Référé précontractuel: comment un requérant peut être lésé par l’admission irrégulière d’une candidature à tous les stades de la procédure ?

Une récente ordonnance du juge du référé précontractuel du Tribunal administratif de Grenoble du 5 novembre 2010 vient préciser les conditions d’accès à la commande publique des entreprises nouvellement créés et donne une illustration inédite de la jurisprudence « SMIRGEOMES » en admettant qu’un candidat évincé puisse être lésé par l’admission irrégulière d’une candidature et cela, à tous les stades de la procédure.

Une nouvelle illustration de la jurisprudence « Smirgeomes » : Comment se prévaloir d’une lésion à tous les stades de la procédure.

L’office du Juge du référé précontractuel tel qu’il ressort de l’arrêt SMIRGEOMES se caractérise par une atténuation du contrôle purement objectif auparavant opéré sur les vices allégués (CE 3 octobre 2008, SMIRGEOMES, Req.n°305420). Le Conseil d’Etat exige désormais que l’irrégularité soit susceptible d’avoir lésé ou risque de léser l’entreprise, fût-ce de façon indirecte en avantageant une entreprise concurrente. La sanction n’est plus mécanique et l’annulation de la procédure n’est plus automatique. Il s’agit désormais de ne plus permettre à un requérant d’invoquer un manquement qui est insusceptible de le léser, compte tenu de la portée de ce manquement, mais aussi du moment où il a été commis. En d’autres termes, toute irrégularité ne pourra plus être soulevée à n’importe quel moment de la procédure. C’est ainsi qu’un concurrent évincé dont la candidature a été admise n’est plus recevable à critiquer les conditions d’admission des candidatures (CE 21 mai 2010, Commune de Bordeaux, Req.n°334845). En sens inverse, l’entreprise dont la candidature a été écartée pour un motif quelconque n’est pas susceptible d’être lésée par un manquement qui se situe à un stade ultérieur de la procédure. De la même manière, un concurrent évincé n’est pas susceptible d’avoir été lésé par l’admission irrégulière d’une offre si celle-ci n’est finalement pas retenue (CE 24 octobre 2008, Syndicat intercommunal d’eau et d’assainissement de Mayotte, Req.n°300034).
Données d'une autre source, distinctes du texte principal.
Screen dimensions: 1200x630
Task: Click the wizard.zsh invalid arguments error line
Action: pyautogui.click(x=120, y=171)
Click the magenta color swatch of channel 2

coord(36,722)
L’intérêt de l’ordonnance commentée se situe à un stade intermédiaire. Celui où l’on peut admettre qu’une entreprise est susceptible d’être lésée par l’admission irrégulière d’une candidature.

Rappelons que dans le cadre de son contrôle de pleine juridiction, le juge du référé précontractuel est en effet compétent pour vérifier les motifs de l’exclusion d’un candidat au regard des exigences des cahiers des charges (CE 10 novembre 2010, Ministre de la Défense, req.n°341133, CE 28 avril 2006, SABTP, req.n°286443). Mais l’on avait semble t’il oublié qu’il est également compétent pour vérifier les motifs d’admission d’un candidat, ce qui ouvre de bien belles perspectives pour les les candidats évincés contre leurs concurrents où l’attributaire du marché. Cependant, une fois l’irrégularité constatée, encore faut-il pour que le moyen soit opérant que l’entreprise requérante soit capable de démontrer que cette admission irrégulière est susceptible de l’avoir lésé y compris au stade du jugement des offres (CE 3 octobre 2008, SMIRGEOMES, req.n°305420).

S’agissant de la phase de sélection des candidatures, qu’il s’agisse d’une procédure de passation d’un marché public ou d’une délégation de service public, le juge du référé précontractuel exerce un contrôle à un double niveau. En premier lieu, il vérifie que les conditions fixées par le code des marchés publics ont bien été respectées et qu’elles n’ont pas pour objet ou pour effet de nuire à la mise en concurrence. En second lieu, il va s’assurer que les critères de recevabilité des candidatures qui ont été édictées par le pouvoir adjudicateur ont bien été respectés. Dans ces conclusions sur l’arrêt du 14 décembre 2009, Commune de la Roche sur Yon, req.n°325830, le Rapporteur public Bertrand DACOSTA avait émis une hypothèse non encore tranchée par la jurisprudence et qui selon lui ne manquerait pas de l’être, celle de « l’admission d’une candidature irrégulière qui vicierait certainement la procédure si c’est le candidat en cause qui voit son offre retenue ».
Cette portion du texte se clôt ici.